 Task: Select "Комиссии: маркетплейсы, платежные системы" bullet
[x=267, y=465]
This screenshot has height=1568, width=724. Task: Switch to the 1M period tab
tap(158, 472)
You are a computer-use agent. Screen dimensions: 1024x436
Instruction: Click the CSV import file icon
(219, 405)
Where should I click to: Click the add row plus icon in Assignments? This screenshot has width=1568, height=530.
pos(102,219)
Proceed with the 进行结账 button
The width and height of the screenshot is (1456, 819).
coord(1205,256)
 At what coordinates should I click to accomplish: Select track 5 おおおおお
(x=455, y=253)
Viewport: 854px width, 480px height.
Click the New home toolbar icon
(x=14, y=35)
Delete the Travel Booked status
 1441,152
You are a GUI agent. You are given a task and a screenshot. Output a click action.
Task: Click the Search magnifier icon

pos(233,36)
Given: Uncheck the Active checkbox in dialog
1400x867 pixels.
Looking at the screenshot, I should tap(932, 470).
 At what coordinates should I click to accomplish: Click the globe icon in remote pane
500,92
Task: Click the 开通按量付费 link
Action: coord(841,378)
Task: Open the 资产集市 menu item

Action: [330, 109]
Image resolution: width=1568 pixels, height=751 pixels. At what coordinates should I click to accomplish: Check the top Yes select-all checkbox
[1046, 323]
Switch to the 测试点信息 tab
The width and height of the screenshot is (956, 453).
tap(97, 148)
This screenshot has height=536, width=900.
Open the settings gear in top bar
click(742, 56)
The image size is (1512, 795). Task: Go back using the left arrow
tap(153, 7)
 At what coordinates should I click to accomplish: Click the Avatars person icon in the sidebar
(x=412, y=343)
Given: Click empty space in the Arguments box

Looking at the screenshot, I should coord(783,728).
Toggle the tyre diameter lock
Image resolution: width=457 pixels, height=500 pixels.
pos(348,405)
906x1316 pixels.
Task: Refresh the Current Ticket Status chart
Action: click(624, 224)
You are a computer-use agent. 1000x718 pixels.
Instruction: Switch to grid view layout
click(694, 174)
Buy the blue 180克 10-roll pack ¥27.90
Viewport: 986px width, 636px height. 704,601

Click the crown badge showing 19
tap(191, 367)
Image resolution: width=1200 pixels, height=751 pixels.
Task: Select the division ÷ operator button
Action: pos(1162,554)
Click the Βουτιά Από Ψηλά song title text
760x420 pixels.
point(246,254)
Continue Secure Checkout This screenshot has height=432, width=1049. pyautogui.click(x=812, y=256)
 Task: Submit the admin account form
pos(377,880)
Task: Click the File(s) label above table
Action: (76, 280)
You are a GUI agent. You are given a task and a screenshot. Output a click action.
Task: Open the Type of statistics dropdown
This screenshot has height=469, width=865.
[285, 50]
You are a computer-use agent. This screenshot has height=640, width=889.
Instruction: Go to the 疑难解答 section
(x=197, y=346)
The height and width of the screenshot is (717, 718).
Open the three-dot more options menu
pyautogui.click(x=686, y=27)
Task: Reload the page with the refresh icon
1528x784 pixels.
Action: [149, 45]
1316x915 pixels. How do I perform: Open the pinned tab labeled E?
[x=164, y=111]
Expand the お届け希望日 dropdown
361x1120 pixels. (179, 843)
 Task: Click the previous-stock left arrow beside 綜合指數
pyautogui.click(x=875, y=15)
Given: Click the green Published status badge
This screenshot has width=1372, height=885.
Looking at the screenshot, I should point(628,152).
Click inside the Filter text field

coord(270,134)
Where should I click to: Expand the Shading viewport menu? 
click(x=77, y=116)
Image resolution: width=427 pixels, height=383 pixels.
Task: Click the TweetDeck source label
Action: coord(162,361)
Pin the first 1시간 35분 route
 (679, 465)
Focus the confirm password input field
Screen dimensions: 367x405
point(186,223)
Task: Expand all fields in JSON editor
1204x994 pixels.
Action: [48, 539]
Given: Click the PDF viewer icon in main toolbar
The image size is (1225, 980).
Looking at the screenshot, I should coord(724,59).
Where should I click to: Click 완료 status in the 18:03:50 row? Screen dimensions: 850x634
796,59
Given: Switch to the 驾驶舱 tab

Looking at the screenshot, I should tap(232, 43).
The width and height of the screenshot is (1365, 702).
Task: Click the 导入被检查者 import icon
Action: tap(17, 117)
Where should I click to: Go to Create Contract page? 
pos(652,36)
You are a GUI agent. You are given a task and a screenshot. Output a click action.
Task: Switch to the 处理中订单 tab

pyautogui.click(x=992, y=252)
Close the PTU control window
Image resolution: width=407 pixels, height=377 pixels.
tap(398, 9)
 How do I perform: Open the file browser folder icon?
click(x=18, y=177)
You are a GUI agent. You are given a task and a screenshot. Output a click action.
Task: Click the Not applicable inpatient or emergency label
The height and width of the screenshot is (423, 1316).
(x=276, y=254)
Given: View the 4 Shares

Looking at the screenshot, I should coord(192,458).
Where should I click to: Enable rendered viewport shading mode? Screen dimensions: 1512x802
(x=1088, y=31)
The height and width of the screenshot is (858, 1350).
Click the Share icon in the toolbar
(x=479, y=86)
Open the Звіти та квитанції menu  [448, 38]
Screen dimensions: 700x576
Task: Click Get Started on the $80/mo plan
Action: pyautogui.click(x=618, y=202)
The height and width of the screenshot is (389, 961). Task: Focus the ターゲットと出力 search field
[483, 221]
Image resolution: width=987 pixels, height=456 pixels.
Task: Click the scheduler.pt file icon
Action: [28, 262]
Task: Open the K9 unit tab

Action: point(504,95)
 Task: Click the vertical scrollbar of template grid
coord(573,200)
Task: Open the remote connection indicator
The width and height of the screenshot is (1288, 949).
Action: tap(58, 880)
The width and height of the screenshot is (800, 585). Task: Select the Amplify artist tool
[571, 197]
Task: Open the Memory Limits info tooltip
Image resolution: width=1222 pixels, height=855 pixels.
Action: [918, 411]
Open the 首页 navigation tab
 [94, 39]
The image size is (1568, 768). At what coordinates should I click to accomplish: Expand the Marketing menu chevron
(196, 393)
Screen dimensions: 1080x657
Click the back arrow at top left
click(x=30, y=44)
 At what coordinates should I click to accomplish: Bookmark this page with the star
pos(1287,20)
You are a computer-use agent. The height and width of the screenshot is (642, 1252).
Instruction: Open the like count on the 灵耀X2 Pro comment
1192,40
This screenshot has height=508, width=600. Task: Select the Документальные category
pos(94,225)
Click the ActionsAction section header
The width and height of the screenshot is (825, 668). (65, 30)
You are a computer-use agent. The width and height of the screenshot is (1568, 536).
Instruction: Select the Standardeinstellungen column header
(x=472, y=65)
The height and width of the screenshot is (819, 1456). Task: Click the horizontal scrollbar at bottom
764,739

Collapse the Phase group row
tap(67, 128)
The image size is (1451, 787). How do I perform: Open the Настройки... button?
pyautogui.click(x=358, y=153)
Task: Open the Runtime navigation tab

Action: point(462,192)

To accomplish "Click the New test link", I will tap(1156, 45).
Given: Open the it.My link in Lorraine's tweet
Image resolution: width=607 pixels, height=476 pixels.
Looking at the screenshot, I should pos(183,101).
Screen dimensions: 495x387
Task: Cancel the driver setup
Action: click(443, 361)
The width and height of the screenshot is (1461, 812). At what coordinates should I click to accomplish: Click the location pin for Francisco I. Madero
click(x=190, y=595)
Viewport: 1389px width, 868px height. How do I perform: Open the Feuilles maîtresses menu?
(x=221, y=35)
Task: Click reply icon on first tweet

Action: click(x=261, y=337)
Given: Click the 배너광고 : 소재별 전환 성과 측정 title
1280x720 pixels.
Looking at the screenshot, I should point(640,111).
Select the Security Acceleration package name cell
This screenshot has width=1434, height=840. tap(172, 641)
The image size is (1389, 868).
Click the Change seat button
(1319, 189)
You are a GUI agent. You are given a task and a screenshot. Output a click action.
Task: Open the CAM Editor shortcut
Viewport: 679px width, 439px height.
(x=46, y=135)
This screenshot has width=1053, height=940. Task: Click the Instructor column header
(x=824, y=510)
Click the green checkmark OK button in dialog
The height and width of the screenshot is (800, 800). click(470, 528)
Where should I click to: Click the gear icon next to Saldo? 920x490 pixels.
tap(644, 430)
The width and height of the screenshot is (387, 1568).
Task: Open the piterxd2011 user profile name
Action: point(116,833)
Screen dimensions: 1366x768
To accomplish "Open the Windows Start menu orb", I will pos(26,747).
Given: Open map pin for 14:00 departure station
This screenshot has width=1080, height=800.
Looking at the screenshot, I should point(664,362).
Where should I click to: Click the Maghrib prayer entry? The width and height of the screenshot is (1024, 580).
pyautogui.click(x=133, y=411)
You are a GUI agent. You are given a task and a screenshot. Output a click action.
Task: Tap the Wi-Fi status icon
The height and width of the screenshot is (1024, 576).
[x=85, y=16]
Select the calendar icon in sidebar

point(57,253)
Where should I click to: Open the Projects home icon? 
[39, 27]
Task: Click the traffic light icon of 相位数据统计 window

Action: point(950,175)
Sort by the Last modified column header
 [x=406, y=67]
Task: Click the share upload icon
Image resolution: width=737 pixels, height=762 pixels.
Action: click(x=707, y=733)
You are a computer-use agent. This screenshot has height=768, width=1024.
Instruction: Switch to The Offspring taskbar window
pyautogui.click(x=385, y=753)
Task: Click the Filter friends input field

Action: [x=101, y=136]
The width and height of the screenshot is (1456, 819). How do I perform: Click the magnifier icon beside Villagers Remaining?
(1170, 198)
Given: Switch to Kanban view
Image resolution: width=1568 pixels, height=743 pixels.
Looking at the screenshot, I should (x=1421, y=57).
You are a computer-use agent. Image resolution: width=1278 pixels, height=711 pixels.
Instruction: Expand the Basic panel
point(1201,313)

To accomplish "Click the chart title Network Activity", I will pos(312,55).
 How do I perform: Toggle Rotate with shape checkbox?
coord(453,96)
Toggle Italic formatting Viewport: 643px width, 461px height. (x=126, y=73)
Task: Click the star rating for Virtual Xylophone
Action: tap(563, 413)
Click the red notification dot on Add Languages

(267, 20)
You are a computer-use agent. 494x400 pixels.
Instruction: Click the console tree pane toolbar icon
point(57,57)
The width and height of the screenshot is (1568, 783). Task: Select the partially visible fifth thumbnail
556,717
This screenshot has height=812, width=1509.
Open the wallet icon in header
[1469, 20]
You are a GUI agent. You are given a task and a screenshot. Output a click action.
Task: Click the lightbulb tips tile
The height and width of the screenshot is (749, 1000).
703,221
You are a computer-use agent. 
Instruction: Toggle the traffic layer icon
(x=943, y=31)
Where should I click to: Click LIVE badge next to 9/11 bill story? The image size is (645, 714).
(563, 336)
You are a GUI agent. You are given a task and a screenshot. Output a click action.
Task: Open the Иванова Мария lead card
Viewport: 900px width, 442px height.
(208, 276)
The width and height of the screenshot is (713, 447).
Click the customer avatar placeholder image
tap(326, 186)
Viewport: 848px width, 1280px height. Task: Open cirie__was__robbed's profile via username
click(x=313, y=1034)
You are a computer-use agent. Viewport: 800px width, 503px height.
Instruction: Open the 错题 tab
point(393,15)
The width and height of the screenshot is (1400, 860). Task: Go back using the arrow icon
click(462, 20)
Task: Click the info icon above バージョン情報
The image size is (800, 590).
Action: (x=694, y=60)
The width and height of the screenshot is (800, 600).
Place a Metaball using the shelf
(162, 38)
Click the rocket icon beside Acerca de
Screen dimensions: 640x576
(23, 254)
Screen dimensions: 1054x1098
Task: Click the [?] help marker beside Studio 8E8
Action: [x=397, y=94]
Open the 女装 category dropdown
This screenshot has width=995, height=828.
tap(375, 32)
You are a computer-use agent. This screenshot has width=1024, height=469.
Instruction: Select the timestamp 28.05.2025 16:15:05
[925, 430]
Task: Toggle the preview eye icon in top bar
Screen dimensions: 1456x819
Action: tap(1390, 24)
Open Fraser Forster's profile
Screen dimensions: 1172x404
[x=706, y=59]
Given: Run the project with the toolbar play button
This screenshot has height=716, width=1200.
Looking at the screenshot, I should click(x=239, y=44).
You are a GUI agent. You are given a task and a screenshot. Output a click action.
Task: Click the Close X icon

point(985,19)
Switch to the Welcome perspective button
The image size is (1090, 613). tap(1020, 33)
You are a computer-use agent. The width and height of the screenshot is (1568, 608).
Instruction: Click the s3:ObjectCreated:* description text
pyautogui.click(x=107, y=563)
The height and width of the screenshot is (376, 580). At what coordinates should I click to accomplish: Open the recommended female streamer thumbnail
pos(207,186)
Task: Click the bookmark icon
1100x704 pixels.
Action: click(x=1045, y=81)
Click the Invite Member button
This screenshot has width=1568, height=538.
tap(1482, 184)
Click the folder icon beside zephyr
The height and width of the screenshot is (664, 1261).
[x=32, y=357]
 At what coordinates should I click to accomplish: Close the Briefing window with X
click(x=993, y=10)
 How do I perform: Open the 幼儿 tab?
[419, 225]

■ Short exercise ■
Reproduce word for word the lines of the listing above, starting at the line that contains "The image size is (1512, 795)." and ending after the line that contains "Viewport: 986px width, 636px height. 704,601".

■ Answer to this exercise ■
The image size is (1512, 795). Task: Go back using the left arrow
tap(153, 7)
 At what coordinates should I click to accomplish: Click the Avatars person icon in the sidebar
(x=412, y=343)
Given: Click empty space in the Arguments box

Looking at the screenshot, I should coord(783,728).
Toggle the tyre diameter lock
Image resolution: width=457 pixels, height=500 pixels.
pos(348,405)
906x1316 pixels.
Task: Refresh the Current Ticket Status chart
Action: click(624, 224)
You are a computer-use agent. 1000x718 pixels.
Instruction: Switch to grid view layout
click(694, 174)
Buy the blue 180克 10-roll pack ¥27.90
Viewport: 986px width, 636px height. 704,601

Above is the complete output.